[Supplied data]

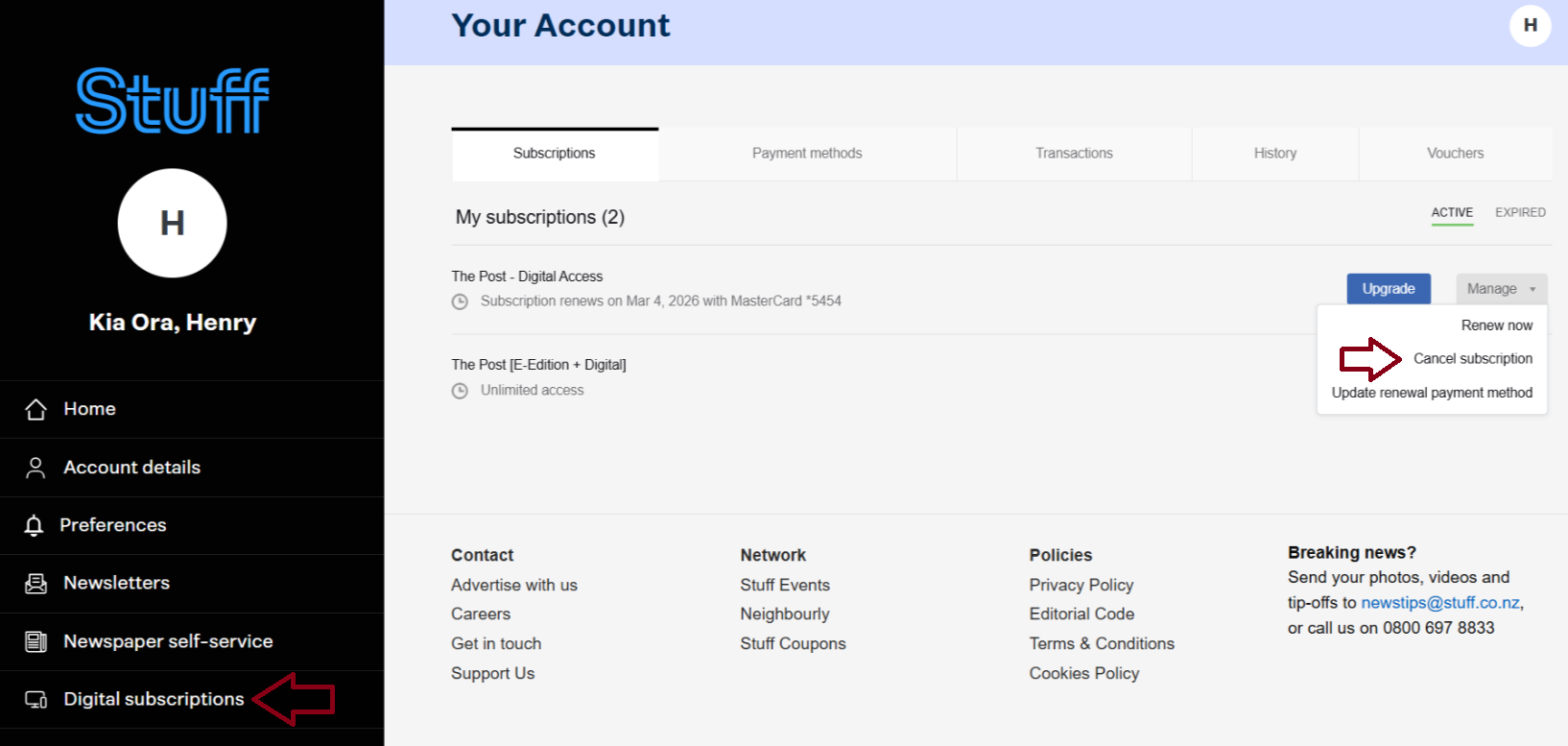Open the newstips@stuff.co.nz email link
This screenshot has width=1568, height=746.
1439,603
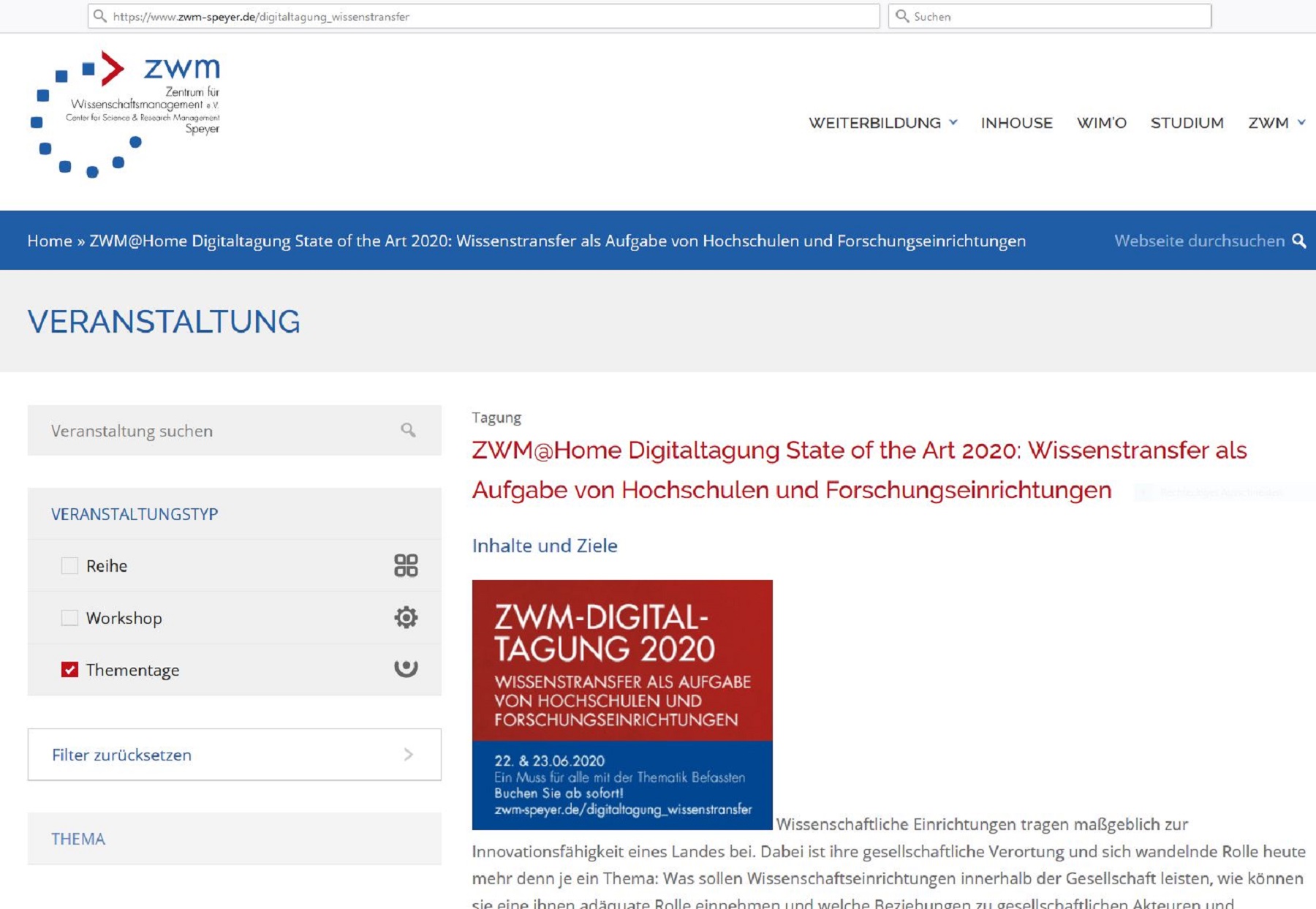
Task: Click the Workshop gear icon
Action: click(406, 617)
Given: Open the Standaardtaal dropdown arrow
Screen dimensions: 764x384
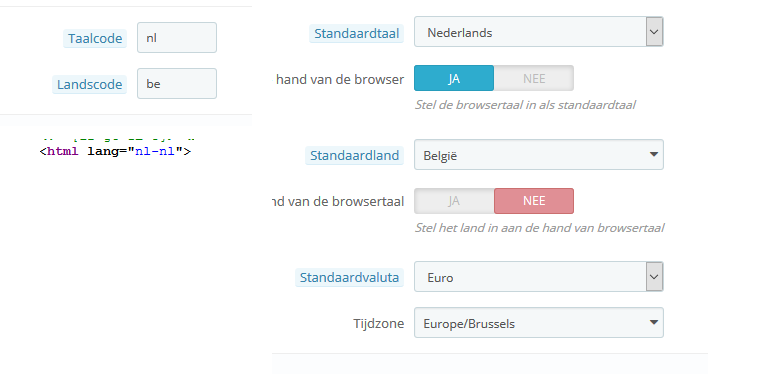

[/Supplied data]

Instructions for the task
Output each line of the listing above, word for word, from the one holding "Given: Open the Standaardtaal dropdown arrow" through the last line, both included; omit the pictures.

Solution to this exercise
Given: Open the Standaardtaal dropdown arrow
Screen dimensions: 764x384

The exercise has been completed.